• [Exercise brief] Begin your copy at the line that holds "Instruction: Expand the" and carry it through the final line of the data, writing out each line exactly and omitting pictures.
*** Material for this exercise ***
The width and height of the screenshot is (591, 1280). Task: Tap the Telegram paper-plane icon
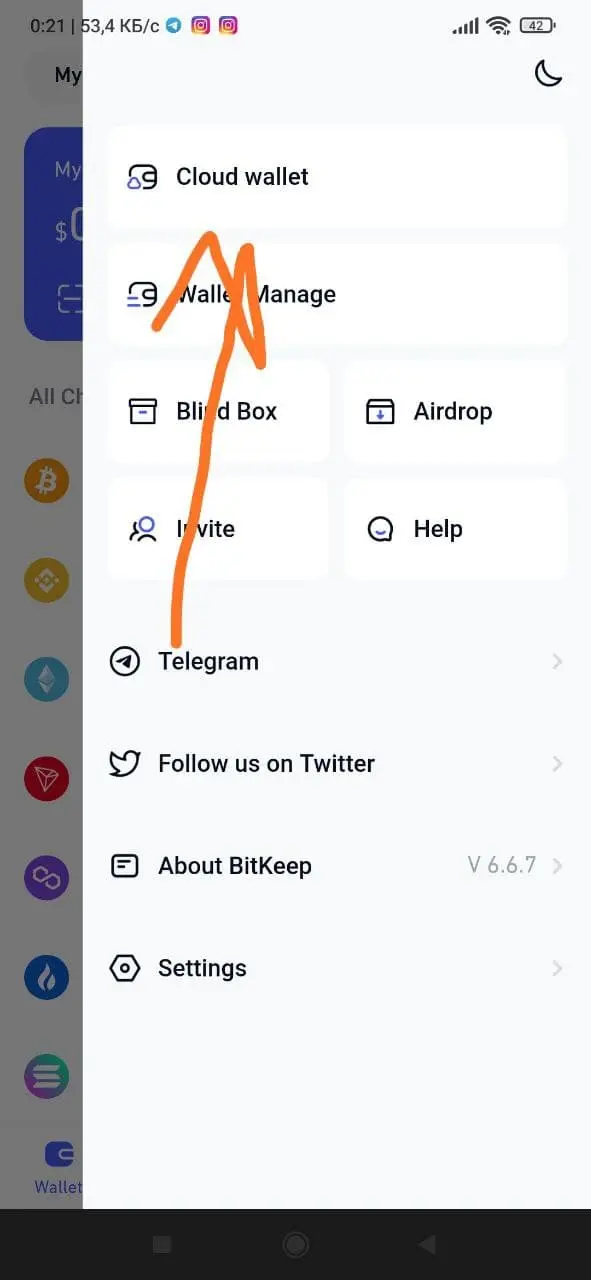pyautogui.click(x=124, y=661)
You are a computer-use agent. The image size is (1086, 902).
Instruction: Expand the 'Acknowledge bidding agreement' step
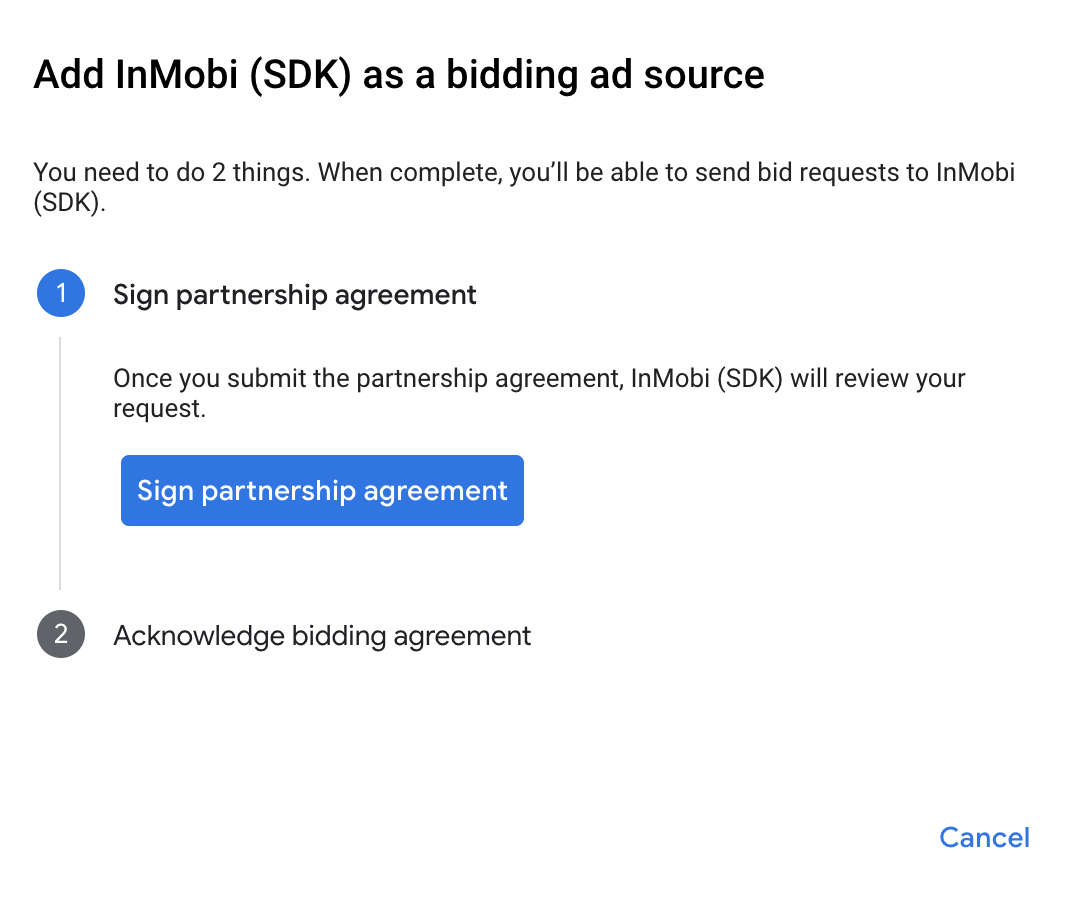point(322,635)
*** End of Material for this exercise ***
• [Answer box]
Instruction: Expand the 'Acknowledge bidding agreement' step
point(322,635)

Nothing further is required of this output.